Pixar is not just a render farm. It's also a studio. The South Park guys showed you can still beat a studio if you are willing to target a new demographic (people who liked The Simpsons, and want sex jokes as well as fart jokes) and have talented actors and writers, but it's not easy.
Yeah, but they don't need to maintain the systems for all the time they don't use them, which the big boys can afford to do (usually because, with multiple projects, they'll be able to have much less downtime).
Ex: You need about "100 units" of CPU time per year. A computer that does this costs $500. Now, lets say, you have about a month from sufficient data to start, to the deadline. Now, you need a computer that can provide "1200 units" per year. This will probably be closer to $6000. And part of that money goes towards having it for 11 months where you don't need it. You might pay more ($1000 maybe?) to get the job done in a month, than with a computer that, given a year, could do it, but you get it done on time, which is probably worth that extra $500.

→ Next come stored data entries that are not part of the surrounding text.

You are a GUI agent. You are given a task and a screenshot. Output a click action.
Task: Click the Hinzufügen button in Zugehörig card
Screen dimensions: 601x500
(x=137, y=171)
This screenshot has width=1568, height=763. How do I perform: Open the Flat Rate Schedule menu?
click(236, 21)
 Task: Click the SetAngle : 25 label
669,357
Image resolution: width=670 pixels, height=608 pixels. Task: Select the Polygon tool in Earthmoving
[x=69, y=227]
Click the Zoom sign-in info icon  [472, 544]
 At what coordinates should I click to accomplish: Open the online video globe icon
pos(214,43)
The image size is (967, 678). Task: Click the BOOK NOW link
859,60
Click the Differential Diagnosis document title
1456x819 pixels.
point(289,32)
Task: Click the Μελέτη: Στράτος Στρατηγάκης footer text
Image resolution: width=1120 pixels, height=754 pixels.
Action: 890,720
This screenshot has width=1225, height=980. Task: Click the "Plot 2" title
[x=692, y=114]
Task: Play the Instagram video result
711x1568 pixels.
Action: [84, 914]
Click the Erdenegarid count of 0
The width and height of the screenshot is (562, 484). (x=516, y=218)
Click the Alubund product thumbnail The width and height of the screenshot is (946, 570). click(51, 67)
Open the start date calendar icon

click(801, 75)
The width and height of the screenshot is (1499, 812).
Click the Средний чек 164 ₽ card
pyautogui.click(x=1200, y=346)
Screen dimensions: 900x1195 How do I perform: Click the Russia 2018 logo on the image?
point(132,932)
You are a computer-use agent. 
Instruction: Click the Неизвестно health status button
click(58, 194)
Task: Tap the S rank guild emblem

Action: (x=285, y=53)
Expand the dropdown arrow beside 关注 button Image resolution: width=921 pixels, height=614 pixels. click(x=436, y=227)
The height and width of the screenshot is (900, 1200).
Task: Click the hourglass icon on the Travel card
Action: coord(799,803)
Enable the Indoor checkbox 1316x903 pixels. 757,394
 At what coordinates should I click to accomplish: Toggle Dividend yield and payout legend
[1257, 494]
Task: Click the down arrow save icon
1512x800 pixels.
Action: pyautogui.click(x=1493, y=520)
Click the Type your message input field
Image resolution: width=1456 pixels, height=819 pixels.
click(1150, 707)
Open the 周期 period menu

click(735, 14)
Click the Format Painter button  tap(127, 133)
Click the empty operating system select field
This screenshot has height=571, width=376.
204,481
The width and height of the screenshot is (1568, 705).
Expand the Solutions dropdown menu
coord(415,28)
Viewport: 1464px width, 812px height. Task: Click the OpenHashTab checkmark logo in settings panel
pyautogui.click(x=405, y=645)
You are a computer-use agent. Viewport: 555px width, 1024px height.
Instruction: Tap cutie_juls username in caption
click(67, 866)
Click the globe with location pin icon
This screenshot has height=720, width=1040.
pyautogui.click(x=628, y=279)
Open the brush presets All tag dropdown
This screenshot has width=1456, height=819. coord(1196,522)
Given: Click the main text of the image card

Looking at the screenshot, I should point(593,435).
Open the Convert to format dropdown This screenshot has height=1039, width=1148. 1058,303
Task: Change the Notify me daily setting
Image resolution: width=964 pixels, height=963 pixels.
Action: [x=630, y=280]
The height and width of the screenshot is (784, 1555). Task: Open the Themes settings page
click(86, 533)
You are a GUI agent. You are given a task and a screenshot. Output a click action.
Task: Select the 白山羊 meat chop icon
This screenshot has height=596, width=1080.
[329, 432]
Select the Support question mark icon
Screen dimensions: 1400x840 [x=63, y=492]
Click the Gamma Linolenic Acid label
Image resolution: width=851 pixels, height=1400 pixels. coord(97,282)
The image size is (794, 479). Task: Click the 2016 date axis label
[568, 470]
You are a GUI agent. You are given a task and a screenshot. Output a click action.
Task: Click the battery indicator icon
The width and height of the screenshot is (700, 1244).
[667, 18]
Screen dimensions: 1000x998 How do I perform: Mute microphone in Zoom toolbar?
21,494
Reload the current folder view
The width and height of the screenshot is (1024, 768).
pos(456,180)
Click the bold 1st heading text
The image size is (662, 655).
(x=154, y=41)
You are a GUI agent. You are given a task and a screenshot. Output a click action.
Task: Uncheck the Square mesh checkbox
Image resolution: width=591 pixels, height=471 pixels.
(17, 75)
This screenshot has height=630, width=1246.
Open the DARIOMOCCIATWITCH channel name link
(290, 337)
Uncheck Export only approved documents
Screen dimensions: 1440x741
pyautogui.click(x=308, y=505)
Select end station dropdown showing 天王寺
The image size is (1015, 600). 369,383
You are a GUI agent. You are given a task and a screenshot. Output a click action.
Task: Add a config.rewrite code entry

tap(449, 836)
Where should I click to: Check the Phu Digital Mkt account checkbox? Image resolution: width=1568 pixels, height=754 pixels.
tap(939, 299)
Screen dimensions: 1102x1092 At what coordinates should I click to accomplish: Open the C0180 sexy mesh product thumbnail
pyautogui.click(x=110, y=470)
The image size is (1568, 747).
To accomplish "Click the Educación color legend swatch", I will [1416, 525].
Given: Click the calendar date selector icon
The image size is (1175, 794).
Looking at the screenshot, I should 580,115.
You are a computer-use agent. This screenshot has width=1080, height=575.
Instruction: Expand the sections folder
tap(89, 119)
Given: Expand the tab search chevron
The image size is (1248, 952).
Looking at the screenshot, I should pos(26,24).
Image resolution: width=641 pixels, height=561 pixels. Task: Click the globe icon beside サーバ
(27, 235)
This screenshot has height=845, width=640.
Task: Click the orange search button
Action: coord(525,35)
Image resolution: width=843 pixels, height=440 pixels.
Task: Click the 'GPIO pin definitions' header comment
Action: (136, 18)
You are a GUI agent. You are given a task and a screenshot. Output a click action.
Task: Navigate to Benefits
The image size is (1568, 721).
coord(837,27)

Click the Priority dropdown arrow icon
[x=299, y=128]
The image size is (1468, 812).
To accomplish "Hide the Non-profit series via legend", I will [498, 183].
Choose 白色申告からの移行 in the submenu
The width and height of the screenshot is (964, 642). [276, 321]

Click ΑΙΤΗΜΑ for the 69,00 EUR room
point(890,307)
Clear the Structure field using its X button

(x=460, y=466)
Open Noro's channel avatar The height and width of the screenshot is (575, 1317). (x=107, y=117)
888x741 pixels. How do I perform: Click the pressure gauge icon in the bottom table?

It may not be ideal for everyone (or even most), but for a smaller player to move up in the world, when they can't afford to have enough projects simultaneously running, that would make maintaining their own desired system financially viable, then this kind of CPU timesharing, is not a bad idea.
Self proclaimed typo king, and inventor of the bear destroying coffee table (patent not pending).
The problem is not getting a video file from one computer to the next, it's the rendering. One single frame of a high end 3D animation film can take days to render even on a supercomputer. So the fact that transferring the result takes say 5 minutes instead 1 minute is negligable compared to the gains in rendering time.
disclaimer: I am a you row pee'n
If I'm afraid you're going to "compete or be able to deliver something at the level of a Pixar or a Disney", couldn't I just get your ISP to block you off from the cloud because I don't feel you're doing enough to prevent Pixar/Disney intellectual property from being incorporated into your work?